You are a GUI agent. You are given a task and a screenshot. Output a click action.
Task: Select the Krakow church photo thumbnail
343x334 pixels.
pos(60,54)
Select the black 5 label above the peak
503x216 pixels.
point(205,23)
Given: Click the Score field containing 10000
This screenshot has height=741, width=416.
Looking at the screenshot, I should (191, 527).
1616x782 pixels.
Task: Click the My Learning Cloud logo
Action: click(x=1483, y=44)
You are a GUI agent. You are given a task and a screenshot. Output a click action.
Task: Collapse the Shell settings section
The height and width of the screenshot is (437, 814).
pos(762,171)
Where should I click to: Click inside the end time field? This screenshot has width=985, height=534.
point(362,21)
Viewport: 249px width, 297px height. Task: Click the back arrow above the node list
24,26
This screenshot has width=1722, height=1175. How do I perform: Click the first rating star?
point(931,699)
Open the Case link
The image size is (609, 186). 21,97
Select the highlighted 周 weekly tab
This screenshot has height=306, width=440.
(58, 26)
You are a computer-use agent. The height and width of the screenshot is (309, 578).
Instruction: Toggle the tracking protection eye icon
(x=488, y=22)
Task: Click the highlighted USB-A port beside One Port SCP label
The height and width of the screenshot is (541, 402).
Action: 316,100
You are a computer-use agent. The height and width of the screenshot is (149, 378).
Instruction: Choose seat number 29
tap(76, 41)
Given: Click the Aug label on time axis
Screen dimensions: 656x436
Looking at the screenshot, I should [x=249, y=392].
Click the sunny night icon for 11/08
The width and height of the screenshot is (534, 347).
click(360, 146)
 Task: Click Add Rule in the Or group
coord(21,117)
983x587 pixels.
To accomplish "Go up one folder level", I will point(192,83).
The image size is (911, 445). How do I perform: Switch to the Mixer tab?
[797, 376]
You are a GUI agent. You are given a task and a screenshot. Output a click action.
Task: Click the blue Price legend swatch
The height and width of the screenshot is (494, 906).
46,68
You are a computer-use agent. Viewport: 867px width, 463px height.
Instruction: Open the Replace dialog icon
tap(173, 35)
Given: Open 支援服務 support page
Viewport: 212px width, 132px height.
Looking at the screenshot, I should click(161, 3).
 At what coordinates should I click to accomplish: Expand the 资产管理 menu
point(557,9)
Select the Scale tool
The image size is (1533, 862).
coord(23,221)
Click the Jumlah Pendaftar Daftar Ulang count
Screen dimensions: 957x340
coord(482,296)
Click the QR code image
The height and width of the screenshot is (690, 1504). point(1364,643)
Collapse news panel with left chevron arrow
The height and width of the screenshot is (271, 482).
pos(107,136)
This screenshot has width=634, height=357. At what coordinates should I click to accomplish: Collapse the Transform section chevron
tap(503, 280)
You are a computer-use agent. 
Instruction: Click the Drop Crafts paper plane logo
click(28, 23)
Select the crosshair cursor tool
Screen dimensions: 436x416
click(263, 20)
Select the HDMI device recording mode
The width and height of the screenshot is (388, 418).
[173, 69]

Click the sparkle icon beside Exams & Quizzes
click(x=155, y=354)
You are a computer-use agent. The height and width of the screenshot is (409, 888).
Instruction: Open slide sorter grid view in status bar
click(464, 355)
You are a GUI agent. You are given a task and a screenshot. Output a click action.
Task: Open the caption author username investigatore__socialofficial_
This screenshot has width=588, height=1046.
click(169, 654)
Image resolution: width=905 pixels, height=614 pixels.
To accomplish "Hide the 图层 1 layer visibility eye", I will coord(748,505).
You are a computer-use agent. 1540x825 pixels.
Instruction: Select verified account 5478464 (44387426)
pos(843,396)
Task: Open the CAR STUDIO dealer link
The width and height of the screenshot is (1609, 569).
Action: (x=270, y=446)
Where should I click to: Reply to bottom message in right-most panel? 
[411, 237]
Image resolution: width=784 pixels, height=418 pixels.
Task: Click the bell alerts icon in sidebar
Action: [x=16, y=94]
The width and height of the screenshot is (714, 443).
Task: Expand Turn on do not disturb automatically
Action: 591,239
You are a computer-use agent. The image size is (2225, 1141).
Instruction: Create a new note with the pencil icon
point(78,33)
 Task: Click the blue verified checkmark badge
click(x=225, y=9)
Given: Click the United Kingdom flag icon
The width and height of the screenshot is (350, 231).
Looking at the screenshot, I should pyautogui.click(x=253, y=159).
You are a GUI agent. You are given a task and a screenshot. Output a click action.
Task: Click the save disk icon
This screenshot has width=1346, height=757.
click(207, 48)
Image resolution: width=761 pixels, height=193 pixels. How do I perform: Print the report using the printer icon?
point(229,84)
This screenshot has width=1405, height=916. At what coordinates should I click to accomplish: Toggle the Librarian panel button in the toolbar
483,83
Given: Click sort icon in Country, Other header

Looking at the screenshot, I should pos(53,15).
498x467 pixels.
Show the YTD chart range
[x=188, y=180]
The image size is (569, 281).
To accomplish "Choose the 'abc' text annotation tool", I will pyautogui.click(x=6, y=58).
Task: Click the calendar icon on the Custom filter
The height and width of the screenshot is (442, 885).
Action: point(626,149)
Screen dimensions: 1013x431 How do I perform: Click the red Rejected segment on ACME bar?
════════
- [Task goal]: Copy the lines from the start of the records through the line holding "point(205,23)", inclusive, with no changes.

- [Answer for the task]:
You are a GUI agent. You are given a task and a screenshot. Output a click action.
Task: Select the Krakow church photo thumbnail
343x334 pixels.
pos(60,54)
Select the black 5 label above the peak
503x216 pixels.
point(205,23)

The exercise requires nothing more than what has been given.